A mini search engine implemented using the C programming language.
The implementation of this project was part of the coursework for the National and Kapodistrian University of Athens, Department of Informatics and Telecommunications Systems Programming undergraduate course.
The main functionality of the program is that it acts as a search engine that responds to keyword queries from a single user. These keywords are then traced back to a series of texts located inside a document that the user must have provided before the start of the program's execution. Whenever a word is found inside one text, that entire text is returned and displayed on the user's screen alongside a unique number that identifies it and its relevance score.
The program's operations also include calculating a document's frequence vector and a word's term frequency.
At the beginning of its execution, the program reads a series of texts from a user-provided document and stores them in memory. Specifically, it places them in a dynamic array, that's created at runtime, along with an ID and their word count. Afterward, an inverted index is implemented using a Trie data structure, in which every word that has been encountered is stored.
All nodes of the above tree structure hold a single character that might be the last letter of a word. If so, there's a pointer variable that leads to a linked list, where each node holds the ID of a text that the word appears in and the number of its occurrences in that text.
Whenever a user searches for a certain keyword, the program traverses the trie structure looking for it. If the keyword is found, the program moves on to the linked list and stores the IDs of the texts in descending order in a new list, based on the word's relevance score.
Once all the keywords have been searched, the top K results are displayed on the user's screen, where K is a user-defined integer given at the start of the program.
- C
- Inverted index
- Trie
- Linked list
Before we start running the program, we need to compile all its files. For that purpose a makefile has been created and we execute it by typing the following on the command prompt:
make
Now we're ready to begin. To start the program we can use either one of the following commands:
./minisearch -i docfile -k K
./minisearch -k K -i docfile
./minisearch -i docfile
where docfile is the name of the file that holds the texts we'll be using and K the number of the top results that we want to be displayed on the screen.
We are then greeted by a message that informs us of the operations that the program is capable of.
We can search for certain keywords in the provided texts by using the /search operation. To do that we type:
/search q1 q2 q3 q4 ... q4
Keep in mind that:
- at least one keyword must be given at all times,
- if more than 10 keywords are given, only the first 10 will be searched for.

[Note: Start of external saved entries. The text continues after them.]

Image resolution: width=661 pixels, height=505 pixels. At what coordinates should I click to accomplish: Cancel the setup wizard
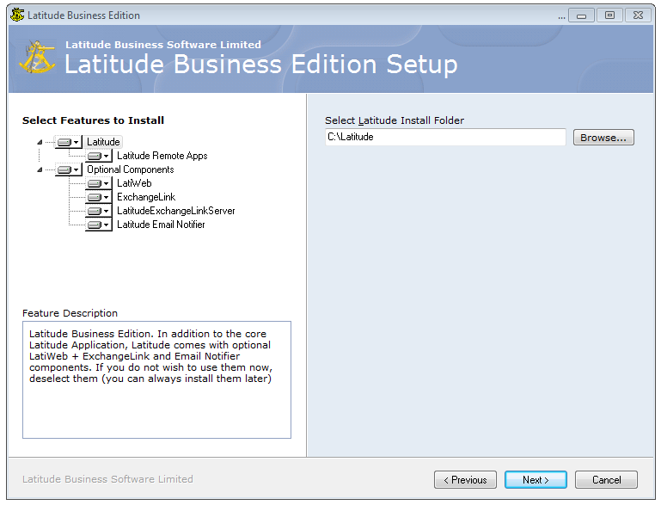[606, 480]
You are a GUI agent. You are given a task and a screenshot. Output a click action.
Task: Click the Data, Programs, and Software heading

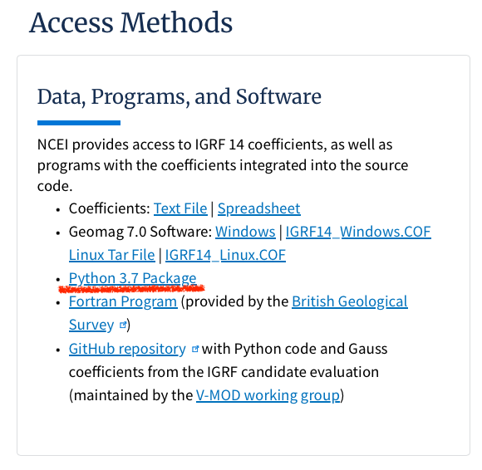click(x=180, y=97)
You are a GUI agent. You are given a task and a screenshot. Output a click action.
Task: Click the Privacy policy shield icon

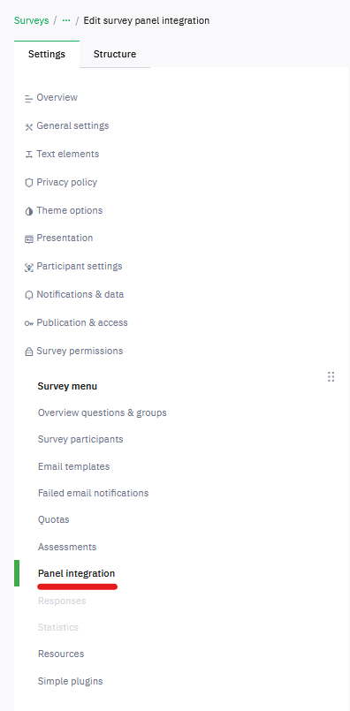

The search results will look something like this:
where the number enclosed in parentheses is the ID of the text and the number enclosed in square brackets is the relevance score.
If no results are found, nothing will be displayed on screen:
We can use the /df operation to find the document frequency vector of either all words or a single word by typing
/df
or
/df q1
If the word doesn't appear in any of the given texts, we get the following:
To find the term frequency of a word in a certain text, we use the /tf operation by typing:
/tf id word
where id refers to that certain text.
To terminate the program we type:
/exit
(*) We can also use the make clean
command to remove all of the object files and the executable that were created.